■ ASSIGNED TASK
Would you please return only the lines from the one with "Given: Click the search magnifier icon" through the last line of the records below, leaving the pictures out?

[DATA PROVIDED — start]

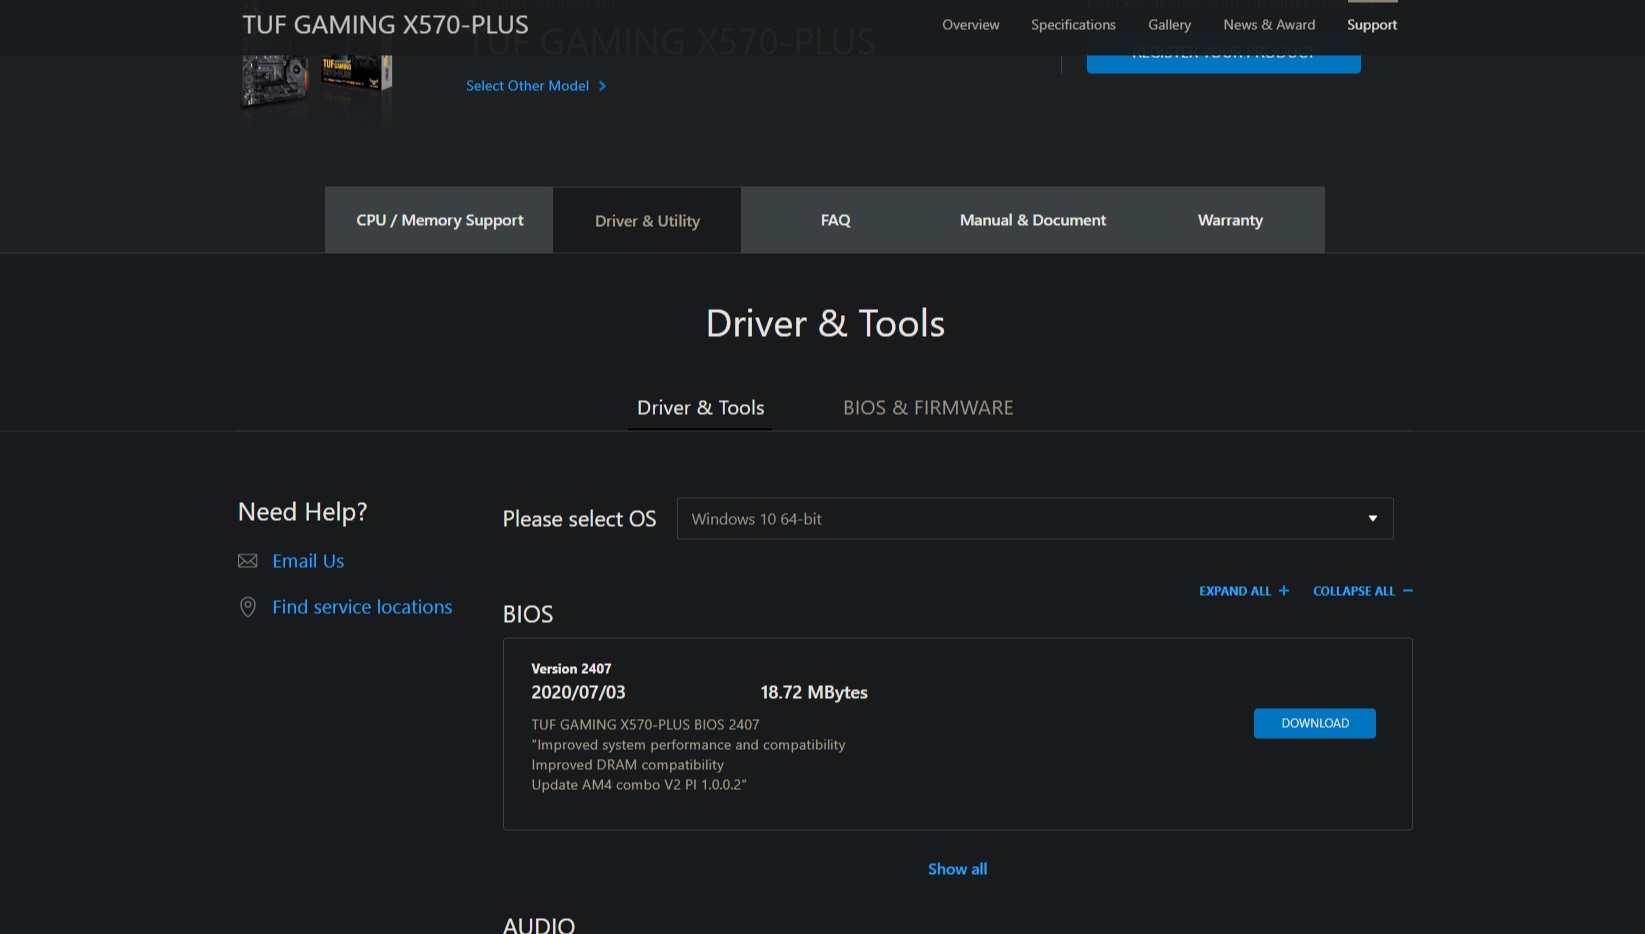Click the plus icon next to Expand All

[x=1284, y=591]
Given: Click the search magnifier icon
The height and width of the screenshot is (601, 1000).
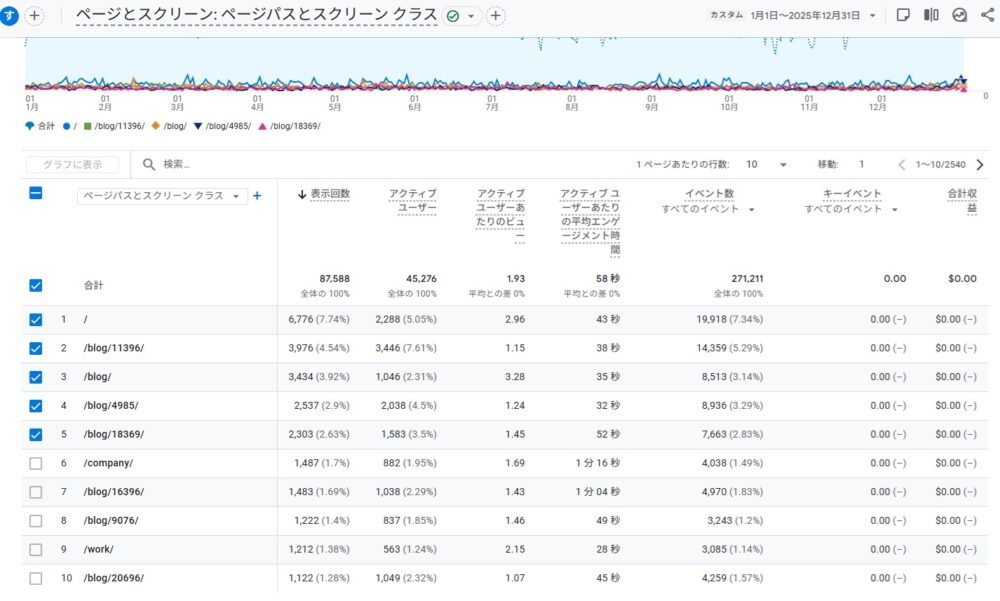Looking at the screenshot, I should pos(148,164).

[DATA PROVIDED — finish]

■ ANSWER SPACE
Given: Click the search magnifier icon
The height and width of the screenshot is (601, 1000).
Looking at the screenshot, I should pos(148,164).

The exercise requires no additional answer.